* WHAT THE TASK REQUIRES *
Reproduce the data that follows precisely.

[Dataset entries]
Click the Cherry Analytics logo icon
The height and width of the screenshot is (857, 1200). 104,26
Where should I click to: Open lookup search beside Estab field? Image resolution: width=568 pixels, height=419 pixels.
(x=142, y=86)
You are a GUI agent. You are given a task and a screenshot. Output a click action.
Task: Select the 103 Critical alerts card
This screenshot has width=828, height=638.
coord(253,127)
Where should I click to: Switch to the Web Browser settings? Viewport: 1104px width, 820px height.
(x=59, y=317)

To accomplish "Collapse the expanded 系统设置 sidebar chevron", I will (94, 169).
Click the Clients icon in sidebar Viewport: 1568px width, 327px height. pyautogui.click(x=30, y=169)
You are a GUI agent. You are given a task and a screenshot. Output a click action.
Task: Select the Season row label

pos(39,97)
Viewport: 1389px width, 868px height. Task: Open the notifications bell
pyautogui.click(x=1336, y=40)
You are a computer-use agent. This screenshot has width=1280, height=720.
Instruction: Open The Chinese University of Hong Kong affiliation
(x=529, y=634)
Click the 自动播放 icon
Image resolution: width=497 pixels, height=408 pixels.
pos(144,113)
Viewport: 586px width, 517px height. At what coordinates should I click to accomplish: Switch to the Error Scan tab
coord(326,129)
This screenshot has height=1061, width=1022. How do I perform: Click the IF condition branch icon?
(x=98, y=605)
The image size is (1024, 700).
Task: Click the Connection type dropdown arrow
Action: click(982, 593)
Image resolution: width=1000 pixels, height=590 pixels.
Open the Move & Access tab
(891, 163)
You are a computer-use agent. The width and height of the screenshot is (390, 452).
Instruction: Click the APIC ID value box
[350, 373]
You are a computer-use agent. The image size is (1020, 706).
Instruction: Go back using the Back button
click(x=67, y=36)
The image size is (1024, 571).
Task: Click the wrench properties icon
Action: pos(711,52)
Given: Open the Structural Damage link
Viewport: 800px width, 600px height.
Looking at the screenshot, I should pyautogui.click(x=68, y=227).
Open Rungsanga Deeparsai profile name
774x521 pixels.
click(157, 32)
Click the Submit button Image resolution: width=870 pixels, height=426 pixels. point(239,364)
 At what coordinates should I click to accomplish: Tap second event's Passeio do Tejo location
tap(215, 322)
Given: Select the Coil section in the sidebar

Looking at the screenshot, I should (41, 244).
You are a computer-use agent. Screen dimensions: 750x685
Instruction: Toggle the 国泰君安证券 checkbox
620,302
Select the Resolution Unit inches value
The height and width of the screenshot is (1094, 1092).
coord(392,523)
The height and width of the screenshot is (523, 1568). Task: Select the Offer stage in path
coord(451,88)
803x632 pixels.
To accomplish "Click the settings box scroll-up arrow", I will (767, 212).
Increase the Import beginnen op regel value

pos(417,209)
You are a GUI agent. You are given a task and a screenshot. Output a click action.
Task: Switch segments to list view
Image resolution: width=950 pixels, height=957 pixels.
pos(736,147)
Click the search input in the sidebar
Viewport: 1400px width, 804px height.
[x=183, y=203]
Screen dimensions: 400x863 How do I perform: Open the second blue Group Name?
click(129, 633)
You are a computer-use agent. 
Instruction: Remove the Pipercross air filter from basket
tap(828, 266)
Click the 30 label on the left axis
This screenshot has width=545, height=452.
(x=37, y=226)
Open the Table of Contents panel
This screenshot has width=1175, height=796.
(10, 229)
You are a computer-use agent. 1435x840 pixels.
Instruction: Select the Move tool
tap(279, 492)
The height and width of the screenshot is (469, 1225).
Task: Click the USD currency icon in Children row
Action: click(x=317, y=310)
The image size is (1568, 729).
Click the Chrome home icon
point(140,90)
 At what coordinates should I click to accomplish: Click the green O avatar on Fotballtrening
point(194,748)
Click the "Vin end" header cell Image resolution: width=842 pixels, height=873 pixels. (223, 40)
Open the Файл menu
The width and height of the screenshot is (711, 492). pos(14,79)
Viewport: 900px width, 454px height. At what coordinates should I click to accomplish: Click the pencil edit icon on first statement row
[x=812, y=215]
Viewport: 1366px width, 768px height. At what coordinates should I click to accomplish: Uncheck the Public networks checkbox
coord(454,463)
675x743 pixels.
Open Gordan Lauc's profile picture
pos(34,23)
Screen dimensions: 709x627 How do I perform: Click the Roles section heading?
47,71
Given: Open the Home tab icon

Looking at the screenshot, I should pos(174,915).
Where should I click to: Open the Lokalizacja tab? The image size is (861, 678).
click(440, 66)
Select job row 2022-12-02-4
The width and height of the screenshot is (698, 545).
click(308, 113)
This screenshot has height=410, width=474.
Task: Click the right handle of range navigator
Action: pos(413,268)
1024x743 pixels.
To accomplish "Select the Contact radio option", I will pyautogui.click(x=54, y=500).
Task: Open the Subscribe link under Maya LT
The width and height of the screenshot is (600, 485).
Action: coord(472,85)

* SOLUTION TO THE EXERCISE *
Click the Cherry Analytics logo icon
The height and width of the screenshot is (857, 1200). 104,26
Where should I click to: Open lookup search beside Estab field? Image resolution: width=568 pixels, height=419 pixels.
(x=142, y=86)
You are a GUI agent. You are given a task and a screenshot. Output a click action.
Task: Select the 103 Critical alerts card
This screenshot has width=828, height=638.
coord(253,127)
Where should I click to: Switch to the Web Browser settings? Viewport: 1104px width, 820px height.
(x=59, y=317)

To accomplish "Collapse the expanded 系统设置 sidebar chevron", I will (94, 169).
Click the Clients icon in sidebar Viewport: 1568px width, 327px height. pyautogui.click(x=30, y=169)
You are a GUI agent. You are given a task and a screenshot. Output a click action.
Task: Select the Season row label

pos(39,97)
Viewport: 1389px width, 868px height. Task: Open the notifications bell
pyautogui.click(x=1336, y=40)
You are a computer-use agent. This screenshot has width=1280, height=720.
Instruction: Open The Chinese University of Hong Kong affiliation
(x=529, y=634)
Click the 自动播放 icon
Image resolution: width=497 pixels, height=408 pixels.
pos(144,113)
Viewport: 586px width, 517px height. At what coordinates should I click to accomplish: Switch to the Error Scan tab
coord(326,129)
This screenshot has height=1061, width=1022. How do I perform: Click the IF condition branch icon?
(x=98, y=605)
The image size is (1024, 700).
Task: Click the Connection type dropdown arrow
Action: click(982, 593)
Image resolution: width=1000 pixels, height=590 pixels.
Open the Move & Access tab
(891, 163)
You are a computer-use agent. The width and height of the screenshot is (390, 452).
Instruction: Click the APIC ID value box
[350, 373]
You are a computer-use agent. The image size is (1020, 706).
Instruction: Go back using the Back button
click(x=67, y=36)
The image size is (1024, 571).
Task: Click the wrench properties icon
Action: pos(711,52)
Given: Open the Structural Damage link
Viewport: 800px width, 600px height.
Looking at the screenshot, I should pyautogui.click(x=68, y=227).
Open Rungsanga Deeparsai profile name
774x521 pixels.
click(157, 32)
Click the Submit button Image resolution: width=870 pixels, height=426 pixels. point(239,364)
 At what coordinates should I click to accomplish: Tap second event's Passeio do Tejo location
tap(215, 322)
Given: Select the Coil section in the sidebar

Looking at the screenshot, I should (41, 244).
You are a computer-use agent. Screen dimensions: 750x685
Instruction: Toggle the 国泰君安证券 checkbox
620,302
Select the Resolution Unit inches value
The height and width of the screenshot is (1094, 1092).
coord(392,523)
The height and width of the screenshot is (523, 1568). Task: Select the Offer stage in path
coord(451,88)
803x632 pixels.
To accomplish "Click the settings box scroll-up arrow", I will (767, 212).
Increase the Import beginnen op regel value

pos(417,209)
You are a GUI agent. You are given a task and a screenshot. Output a click action.
Task: Switch segments to list view
Image resolution: width=950 pixels, height=957 pixels.
pos(736,147)
Click the search input in the sidebar
Viewport: 1400px width, 804px height.
[x=183, y=203]
Screen dimensions: 400x863 How do I perform: Open the second blue Group Name?
click(129, 633)
You are a computer-use agent. 
Instruction: Remove the Pipercross air filter from basket
tap(828, 266)
Click the 30 label on the left axis
This screenshot has width=545, height=452.
(x=37, y=226)
Open the Table of Contents panel
This screenshot has width=1175, height=796.
(10, 229)
You are a computer-use agent. 1435x840 pixels.
Instruction: Select the Move tool
tap(279, 492)
The height and width of the screenshot is (469, 1225).
Task: Click the USD currency icon in Children row
Action: click(x=317, y=310)
The image size is (1568, 729).
Click the Chrome home icon
point(140,90)
 At what coordinates should I click to accomplish: Click the green O avatar on Fotballtrening
point(194,748)
Click the "Vin end" header cell Image resolution: width=842 pixels, height=873 pixels. (223, 40)
Open the Файл menu
The width and height of the screenshot is (711, 492). pos(14,79)
Viewport: 900px width, 454px height. At what coordinates should I click to accomplish: Click the pencil edit icon on first statement row
[x=812, y=215]
Viewport: 1366px width, 768px height. At what coordinates should I click to accomplish: Uncheck the Public networks checkbox
coord(454,463)
675x743 pixels.
Open Gordan Lauc's profile picture
pos(34,23)
Screen dimensions: 709x627 How do I perform: Click the Roles section heading?
47,71
Given: Open the Home tab icon

Looking at the screenshot, I should pos(174,915).
Where should I click to: Open the Lokalizacja tab? The image size is (861, 678).
click(440, 66)
Select job row 2022-12-02-4
The width and height of the screenshot is (698, 545).
click(308, 113)
This screenshot has height=410, width=474.
Task: Click the right handle of range navigator
Action: pos(413,268)
1024x743 pixels.
To accomplish "Select the Contact radio option", I will pyautogui.click(x=54, y=500).
Task: Open the Subscribe link under Maya LT
The width and height of the screenshot is (600, 485).
Action: coord(472,85)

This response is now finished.